ロング氏はメールで「内戦中、ゴロンゴーザは実質的に紛争の中心地となっていた」と説明。その結果、一帯には多数の兵士が展開し、武器弾薬の購入のためにゾウを殺して象牙を売る動機が多く生まれたと指摘した。結果として密猟が非常に激しくなったという。

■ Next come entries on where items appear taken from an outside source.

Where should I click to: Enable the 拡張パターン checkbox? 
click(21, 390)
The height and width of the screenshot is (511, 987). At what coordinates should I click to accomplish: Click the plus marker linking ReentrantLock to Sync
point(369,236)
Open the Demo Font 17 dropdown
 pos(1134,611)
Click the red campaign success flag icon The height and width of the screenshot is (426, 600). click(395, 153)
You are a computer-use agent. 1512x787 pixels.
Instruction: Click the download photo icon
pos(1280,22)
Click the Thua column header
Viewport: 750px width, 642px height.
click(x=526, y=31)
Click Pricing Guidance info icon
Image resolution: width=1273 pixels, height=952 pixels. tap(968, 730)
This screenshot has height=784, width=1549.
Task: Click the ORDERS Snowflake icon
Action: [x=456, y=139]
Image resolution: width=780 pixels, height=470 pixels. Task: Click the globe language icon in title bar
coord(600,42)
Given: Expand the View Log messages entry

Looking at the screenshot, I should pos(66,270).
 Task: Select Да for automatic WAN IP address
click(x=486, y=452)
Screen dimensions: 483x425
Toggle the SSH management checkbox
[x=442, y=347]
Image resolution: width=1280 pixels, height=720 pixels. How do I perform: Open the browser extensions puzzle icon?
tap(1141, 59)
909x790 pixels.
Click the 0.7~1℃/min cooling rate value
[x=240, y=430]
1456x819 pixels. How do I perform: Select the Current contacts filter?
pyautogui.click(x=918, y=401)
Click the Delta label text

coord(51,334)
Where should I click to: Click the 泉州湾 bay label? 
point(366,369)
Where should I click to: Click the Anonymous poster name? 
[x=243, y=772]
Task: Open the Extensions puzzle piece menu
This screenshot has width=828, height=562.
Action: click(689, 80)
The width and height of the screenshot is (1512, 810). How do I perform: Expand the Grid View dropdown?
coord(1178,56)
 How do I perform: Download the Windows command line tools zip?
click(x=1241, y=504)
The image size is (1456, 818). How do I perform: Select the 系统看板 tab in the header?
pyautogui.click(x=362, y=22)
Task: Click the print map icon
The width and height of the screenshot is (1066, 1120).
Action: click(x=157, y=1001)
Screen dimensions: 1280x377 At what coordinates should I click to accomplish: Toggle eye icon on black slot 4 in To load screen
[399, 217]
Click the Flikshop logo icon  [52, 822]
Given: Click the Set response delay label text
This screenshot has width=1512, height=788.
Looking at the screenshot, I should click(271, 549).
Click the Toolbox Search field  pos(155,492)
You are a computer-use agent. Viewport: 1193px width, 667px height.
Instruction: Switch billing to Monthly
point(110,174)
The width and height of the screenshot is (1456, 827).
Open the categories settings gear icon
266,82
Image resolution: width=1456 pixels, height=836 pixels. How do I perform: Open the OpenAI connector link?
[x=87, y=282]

21日付の米科学誌サイエンスに発表された論文によると、研究者は現在、牙のない状態になる遺伝的な要因や、雌のゾウのみに影響が出る理由について以前より深い理解に達している。
今回の分析では、牙のない雌のゾウは牙のある雌に比べ、上記の28年間での生存確率が5倍あまり高かったことが判明。従って、こうした適応は偶然の出来事ではない可能性が高い。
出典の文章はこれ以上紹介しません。